Please output only the lines running from the one that contains "Click the time spinner next to 08:38" through the last line of the data below, exactly as they stand, with no pictures.

----- PROVIDED MATERIAL

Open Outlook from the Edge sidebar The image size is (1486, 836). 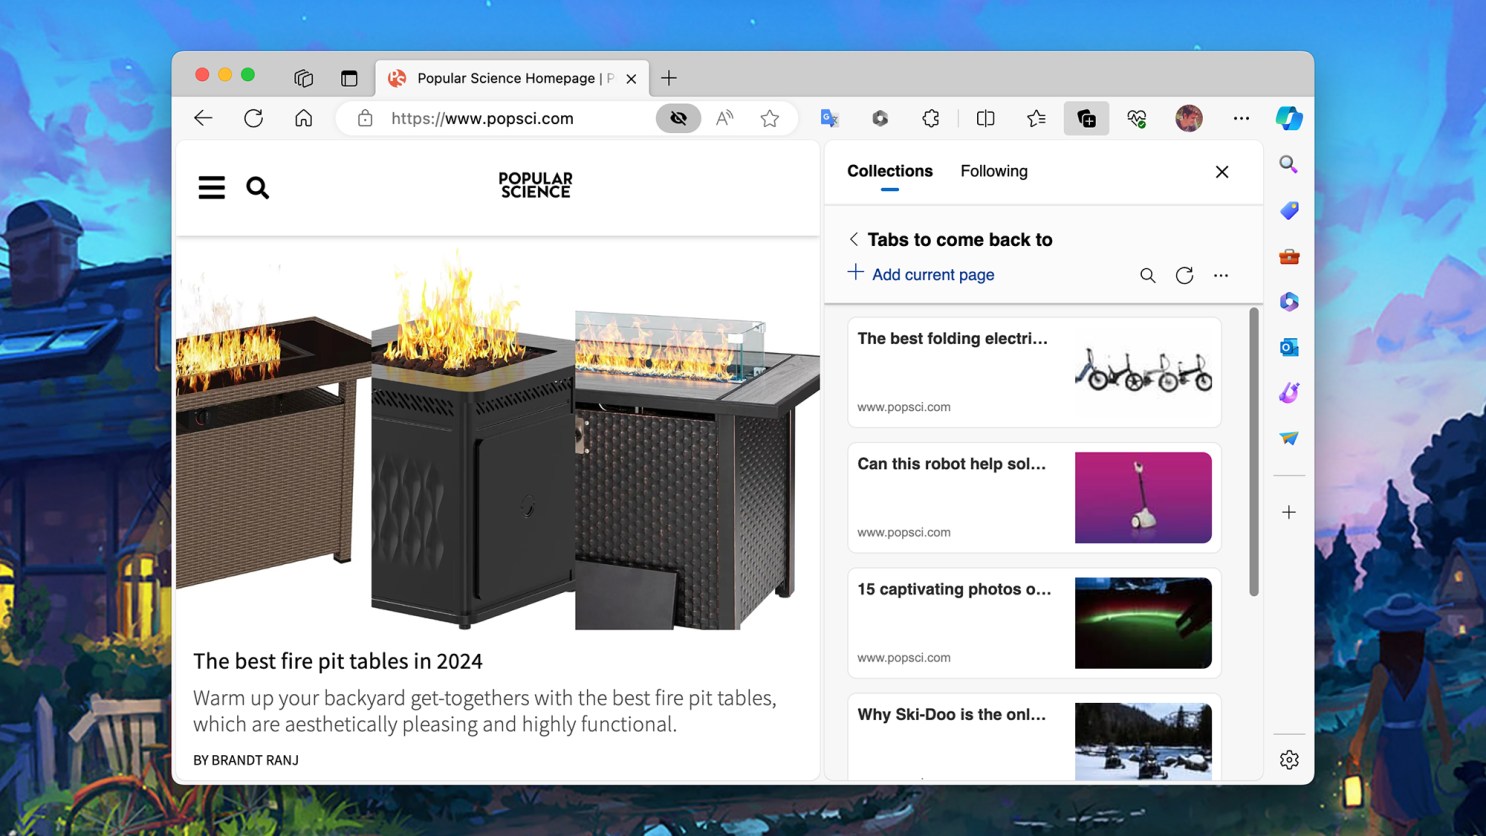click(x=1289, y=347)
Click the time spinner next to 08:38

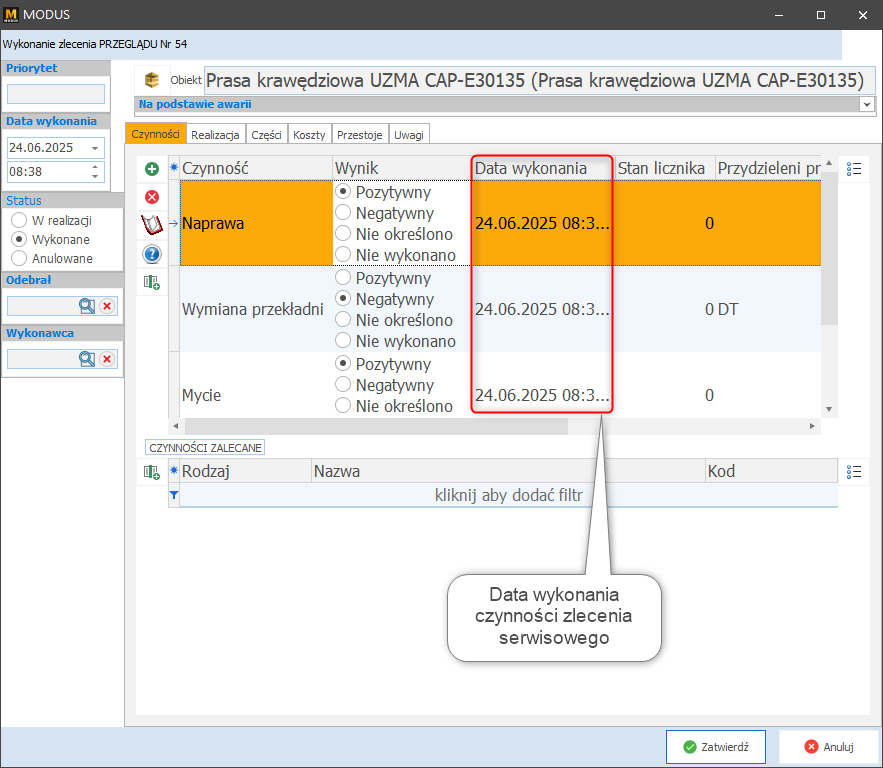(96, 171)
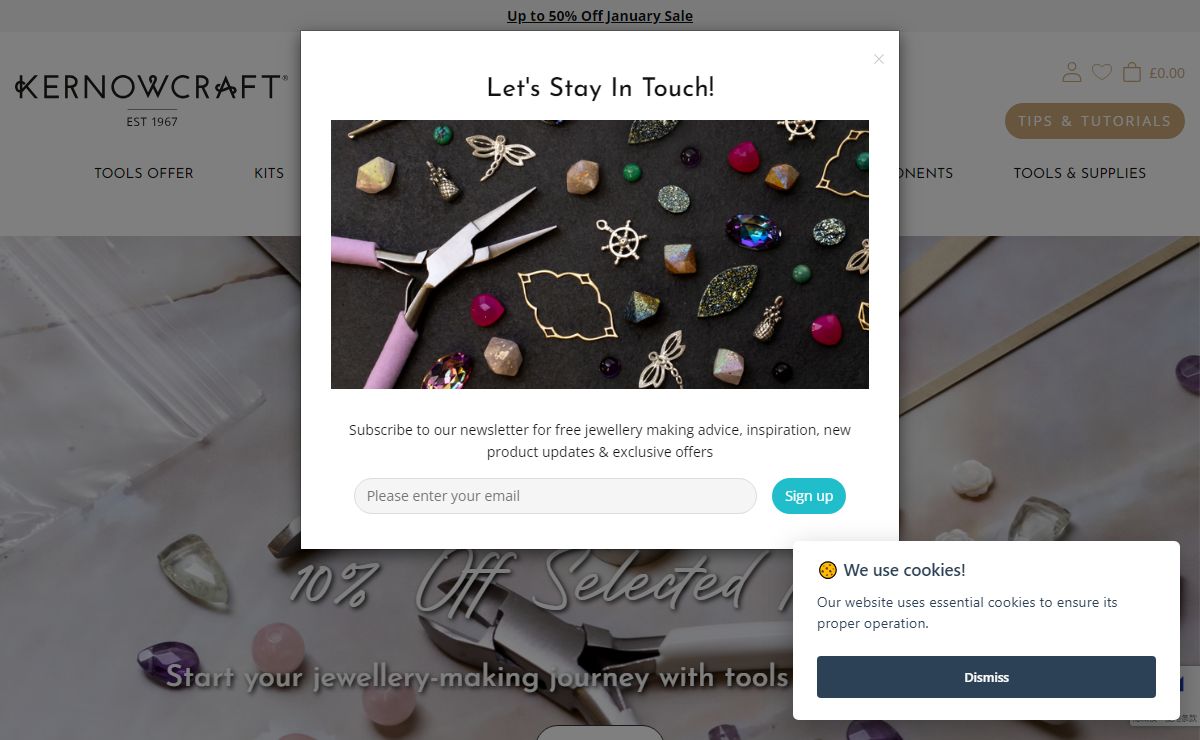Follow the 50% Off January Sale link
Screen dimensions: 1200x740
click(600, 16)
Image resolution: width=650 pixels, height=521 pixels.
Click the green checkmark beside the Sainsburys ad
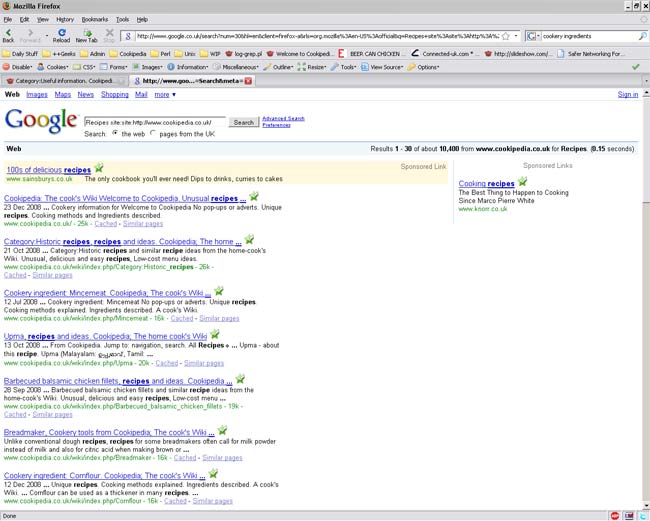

----------

■ SOLUTION
Click the time spinner next to 08:38

(96, 171)
Follow the 50% Off January Sale link
Screen dimensions: 1200x740
click(600, 16)
Image resolution: width=650 pixels, height=521 pixels.
Click the green checkmark beside the Sainsburys ad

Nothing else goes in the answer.